Emotions and Social Interactions

How do we recognise emotional inflections in facial motion, in body posture, or by observing people interact? We study how dynamic changes of facial expressions and body posture are processed, and how visual and affective brain regions exchange information.



We use anything from highly controlled stimuli (such as 3D-dotfields), virtual reality, to natural movies. Special paradigms such as binocular rivalry and visual illusions allow dissociating pure processing from processing related to conscious perception, attentional control and decision making.


We are highly interested in understanding the mechanistic reasons that can lead to neglect, autism, ADHD, or schizophrenia. We therefore collaborate with clinicians (Neurologists and Psychiatrists) and examine their patients using our paradigms - purely behaviourally or also using fMRI.

Brain imaging:

fMRI (3T and 9.4T) and EEG. Analyses: we use standard statistics and multivariate approaches to gain insights into neural information content.

Brain stimulation:

TMS. We use neuronavigated transcranial magnetic stimulation (TMS) to disturb perception, attentional processes and associated decision making, in order to test the causal involvement of brain regions in a task. Simultaneous TMS-fMRI is used to examine neural effects of various TMS protocols using the latest 7-channel surface coils.

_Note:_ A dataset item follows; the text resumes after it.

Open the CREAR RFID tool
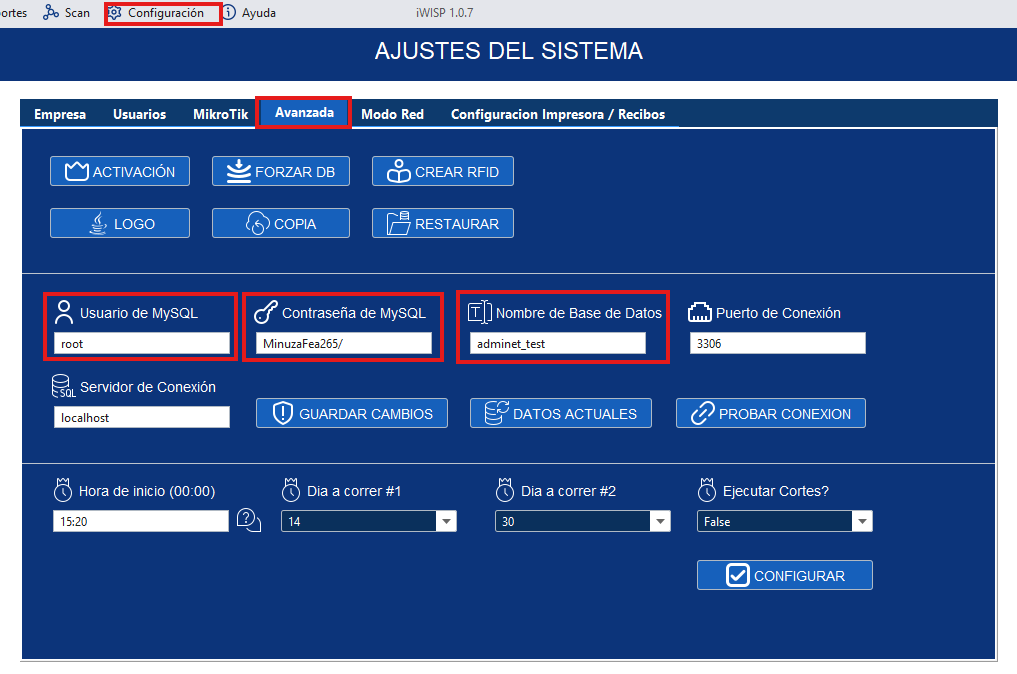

Throughout most experiments we use eye tracking (EyeLink or Arrington).

Selected Publications

  • Zaretskaya N, Bause J, Polimeni JR, Grassi PR, Scheffler K, Bartels A. Eye-selective fMRI activity in human primary visual cortex: Comparison between 3​ T and 9.4​ T, and effects across cortical depth (2020). NeuroImage 220, 117078
  • Bannert M and Bartels A (2018) Human V4 Activity Patterns Predict Behavioral Performance in Imagery of Object Color. Journal of Neuroscience 38(15) 3657-3668.
  • Grassi PR, Zaretskaya N, Bartels A (2018). A Generic Mechanism for Perceptual Organization in the Parietal Cortex. Journal of Neuroscience. 2018 Aug 8;38(32):7158-7169.
  • Bannert M, Bartels A (2013). Decoding the yellow of a gray banana. Current Biology 23(22), p. 2268-2272
  • Schindler A and Bartels A (2013). Parietal cortex codes for egocentric space beyond the field of view. Current Biology, 23(2):177-182.